[EXERCISE DATA — start]

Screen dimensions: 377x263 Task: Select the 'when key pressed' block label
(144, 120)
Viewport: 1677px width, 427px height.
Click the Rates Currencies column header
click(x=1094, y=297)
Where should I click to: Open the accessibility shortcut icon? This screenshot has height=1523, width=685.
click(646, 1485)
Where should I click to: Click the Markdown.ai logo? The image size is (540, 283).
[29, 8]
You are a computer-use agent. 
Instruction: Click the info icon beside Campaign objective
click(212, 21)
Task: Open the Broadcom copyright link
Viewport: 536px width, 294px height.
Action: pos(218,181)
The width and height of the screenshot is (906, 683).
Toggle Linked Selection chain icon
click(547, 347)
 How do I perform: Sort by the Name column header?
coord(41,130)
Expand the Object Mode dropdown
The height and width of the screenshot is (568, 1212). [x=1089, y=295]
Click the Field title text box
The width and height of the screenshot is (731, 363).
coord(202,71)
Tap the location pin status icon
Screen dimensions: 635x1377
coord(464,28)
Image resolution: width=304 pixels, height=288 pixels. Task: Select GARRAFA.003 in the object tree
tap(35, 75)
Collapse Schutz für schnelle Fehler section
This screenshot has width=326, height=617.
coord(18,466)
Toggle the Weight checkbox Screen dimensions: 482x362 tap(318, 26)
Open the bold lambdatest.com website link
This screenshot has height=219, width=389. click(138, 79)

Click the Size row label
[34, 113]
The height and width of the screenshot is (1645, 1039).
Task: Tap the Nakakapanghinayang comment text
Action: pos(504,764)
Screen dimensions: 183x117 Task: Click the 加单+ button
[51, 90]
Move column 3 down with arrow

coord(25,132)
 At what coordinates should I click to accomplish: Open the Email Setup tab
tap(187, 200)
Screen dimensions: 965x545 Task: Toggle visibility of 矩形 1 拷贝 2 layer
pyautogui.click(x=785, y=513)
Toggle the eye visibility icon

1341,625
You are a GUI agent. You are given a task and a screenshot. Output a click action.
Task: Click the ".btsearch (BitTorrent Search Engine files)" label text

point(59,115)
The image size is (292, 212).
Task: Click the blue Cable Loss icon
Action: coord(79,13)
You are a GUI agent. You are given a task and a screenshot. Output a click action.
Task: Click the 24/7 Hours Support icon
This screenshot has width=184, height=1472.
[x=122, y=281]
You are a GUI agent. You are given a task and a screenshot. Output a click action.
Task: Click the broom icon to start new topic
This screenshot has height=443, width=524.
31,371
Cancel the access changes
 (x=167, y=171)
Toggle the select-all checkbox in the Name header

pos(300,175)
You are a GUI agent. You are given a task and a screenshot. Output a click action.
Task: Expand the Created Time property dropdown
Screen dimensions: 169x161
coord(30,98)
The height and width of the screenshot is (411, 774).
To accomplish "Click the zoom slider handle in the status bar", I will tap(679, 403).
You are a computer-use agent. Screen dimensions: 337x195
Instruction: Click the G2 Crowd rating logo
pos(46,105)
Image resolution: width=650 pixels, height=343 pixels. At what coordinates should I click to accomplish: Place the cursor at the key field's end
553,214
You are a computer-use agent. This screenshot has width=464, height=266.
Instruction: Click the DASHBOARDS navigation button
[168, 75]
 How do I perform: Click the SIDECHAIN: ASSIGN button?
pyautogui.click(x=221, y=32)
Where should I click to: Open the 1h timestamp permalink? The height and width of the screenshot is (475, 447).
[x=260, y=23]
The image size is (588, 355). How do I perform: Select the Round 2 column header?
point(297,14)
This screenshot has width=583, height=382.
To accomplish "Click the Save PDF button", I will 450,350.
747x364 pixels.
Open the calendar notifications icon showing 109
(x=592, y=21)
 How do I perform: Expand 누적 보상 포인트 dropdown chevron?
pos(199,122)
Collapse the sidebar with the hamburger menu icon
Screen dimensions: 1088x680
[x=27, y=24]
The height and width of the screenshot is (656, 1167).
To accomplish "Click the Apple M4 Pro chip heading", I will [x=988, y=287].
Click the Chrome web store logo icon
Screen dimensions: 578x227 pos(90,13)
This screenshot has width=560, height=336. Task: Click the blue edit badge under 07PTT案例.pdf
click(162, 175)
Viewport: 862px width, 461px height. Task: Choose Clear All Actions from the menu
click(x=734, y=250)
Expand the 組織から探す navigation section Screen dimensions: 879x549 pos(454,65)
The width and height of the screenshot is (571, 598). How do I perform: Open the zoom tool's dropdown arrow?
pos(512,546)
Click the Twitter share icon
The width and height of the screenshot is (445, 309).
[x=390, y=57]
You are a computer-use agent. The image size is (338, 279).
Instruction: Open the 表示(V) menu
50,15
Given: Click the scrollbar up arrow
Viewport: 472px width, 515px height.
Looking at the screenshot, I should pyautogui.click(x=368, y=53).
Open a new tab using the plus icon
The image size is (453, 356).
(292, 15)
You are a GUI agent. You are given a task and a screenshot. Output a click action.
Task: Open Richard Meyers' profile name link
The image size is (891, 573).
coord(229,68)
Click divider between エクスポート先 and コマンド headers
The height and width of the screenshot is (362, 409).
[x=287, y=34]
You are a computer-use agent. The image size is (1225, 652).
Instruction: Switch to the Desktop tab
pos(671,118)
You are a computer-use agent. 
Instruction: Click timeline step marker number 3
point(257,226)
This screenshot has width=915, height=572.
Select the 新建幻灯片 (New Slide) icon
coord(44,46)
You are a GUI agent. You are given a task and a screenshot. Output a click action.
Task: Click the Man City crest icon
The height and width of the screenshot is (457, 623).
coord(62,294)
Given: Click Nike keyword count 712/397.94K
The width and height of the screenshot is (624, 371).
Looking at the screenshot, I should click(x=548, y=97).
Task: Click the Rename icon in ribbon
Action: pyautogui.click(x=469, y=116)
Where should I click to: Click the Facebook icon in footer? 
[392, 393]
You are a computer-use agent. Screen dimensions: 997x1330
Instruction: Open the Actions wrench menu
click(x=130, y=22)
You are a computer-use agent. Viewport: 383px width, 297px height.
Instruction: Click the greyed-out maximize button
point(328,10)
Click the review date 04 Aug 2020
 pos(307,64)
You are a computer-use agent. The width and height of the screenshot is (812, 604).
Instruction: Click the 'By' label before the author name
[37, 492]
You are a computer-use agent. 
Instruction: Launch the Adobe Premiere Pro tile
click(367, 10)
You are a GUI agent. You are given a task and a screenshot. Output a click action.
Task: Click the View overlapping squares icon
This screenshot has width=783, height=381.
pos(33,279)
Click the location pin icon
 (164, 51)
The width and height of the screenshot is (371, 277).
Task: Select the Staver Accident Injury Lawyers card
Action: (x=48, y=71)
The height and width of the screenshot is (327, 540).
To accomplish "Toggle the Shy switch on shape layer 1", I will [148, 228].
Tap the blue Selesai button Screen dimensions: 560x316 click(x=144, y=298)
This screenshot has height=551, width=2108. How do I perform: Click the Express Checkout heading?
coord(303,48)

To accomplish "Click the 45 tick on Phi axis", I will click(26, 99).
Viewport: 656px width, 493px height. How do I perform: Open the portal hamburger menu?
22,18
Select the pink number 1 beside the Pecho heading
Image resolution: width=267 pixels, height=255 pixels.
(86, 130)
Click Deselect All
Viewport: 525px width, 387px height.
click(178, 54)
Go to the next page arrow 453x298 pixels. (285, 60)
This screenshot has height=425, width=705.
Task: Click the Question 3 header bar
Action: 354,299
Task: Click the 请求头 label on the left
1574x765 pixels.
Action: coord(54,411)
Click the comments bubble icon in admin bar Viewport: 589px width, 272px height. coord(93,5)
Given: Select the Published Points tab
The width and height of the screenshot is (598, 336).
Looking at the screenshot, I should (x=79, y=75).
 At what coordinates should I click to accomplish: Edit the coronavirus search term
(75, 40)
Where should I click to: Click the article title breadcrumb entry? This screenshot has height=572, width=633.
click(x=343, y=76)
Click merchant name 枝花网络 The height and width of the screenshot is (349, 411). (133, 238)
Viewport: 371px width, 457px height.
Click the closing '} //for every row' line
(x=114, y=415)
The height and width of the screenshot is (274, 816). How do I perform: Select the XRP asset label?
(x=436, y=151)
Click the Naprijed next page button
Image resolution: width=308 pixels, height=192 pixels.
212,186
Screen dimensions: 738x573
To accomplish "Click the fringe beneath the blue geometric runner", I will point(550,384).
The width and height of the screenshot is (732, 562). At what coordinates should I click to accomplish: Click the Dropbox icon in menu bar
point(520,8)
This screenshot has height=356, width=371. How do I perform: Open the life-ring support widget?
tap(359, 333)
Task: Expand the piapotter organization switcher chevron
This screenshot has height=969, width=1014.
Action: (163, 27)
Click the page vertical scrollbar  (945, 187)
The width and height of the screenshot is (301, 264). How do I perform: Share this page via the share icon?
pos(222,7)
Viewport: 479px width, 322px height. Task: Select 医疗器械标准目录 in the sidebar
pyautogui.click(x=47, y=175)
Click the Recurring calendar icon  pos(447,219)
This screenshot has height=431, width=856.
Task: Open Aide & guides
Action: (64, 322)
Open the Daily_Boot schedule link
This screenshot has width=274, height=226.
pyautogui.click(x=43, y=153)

[EXERCISE DATA — finish]

### PROBLEM TO WORK ON
Copy out exactly the lines that begin at the one with "Given: Select the Published Points tab" and end at the close of the material above; nothing else belongs in the answer.

### OUTPUT FOR THIS EXERCISE
Given: Select the Published Points tab
The width and height of the screenshot is (598, 336).
Looking at the screenshot, I should (x=79, y=75).
 At what coordinates should I click to accomplish: Edit the coronavirus search term
(75, 40)
Where should I click to: Click the article title breadcrumb entry? This screenshot has height=572, width=633.
click(x=343, y=76)
Click merchant name 枝花网络 The height and width of the screenshot is (349, 411). (133, 238)
Viewport: 371px width, 457px height.
Click the closing '} //for every row' line
(x=114, y=415)
The height and width of the screenshot is (274, 816). How do I perform: Select the XRP asset label?
(x=436, y=151)
Click the Naprijed next page button
Image resolution: width=308 pixels, height=192 pixels.
212,186
Screen dimensions: 738x573
To accomplish "Click the fringe beneath the blue geometric runner", I will point(550,384).
The width and height of the screenshot is (732, 562). At what coordinates should I click to accomplish: Click the Dropbox icon in menu bar
point(520,8)
This screenshot has height=356, width=371. How do I perform: Open the life-ring support widget?
tap(359, 333)
Task: Expand the piapotter organization switcher chevron
This screenshot has height=969, width=1014.
Action: (163, 27)
Click the page vertical scrollbar  (945, 187)
The width and height of the screenshot is (301, 264). How do I perform: Share this page via the share icon?
pos(222,7)
Viewport: 479px width, 322px height. Task: Select 医疗器械标准目录 in the sidebar
pyautogui.click(x=47, y=175)
Click the Recurring calendar icon  pos(447,219)
This screenshot has height=431, width=856.
Task: Open Aide & guides
Action: (64, 322)
Open the Daily_Boot schedule link
This screenshot has width=274, height=226.
pyautogui.click(x=43, y=153)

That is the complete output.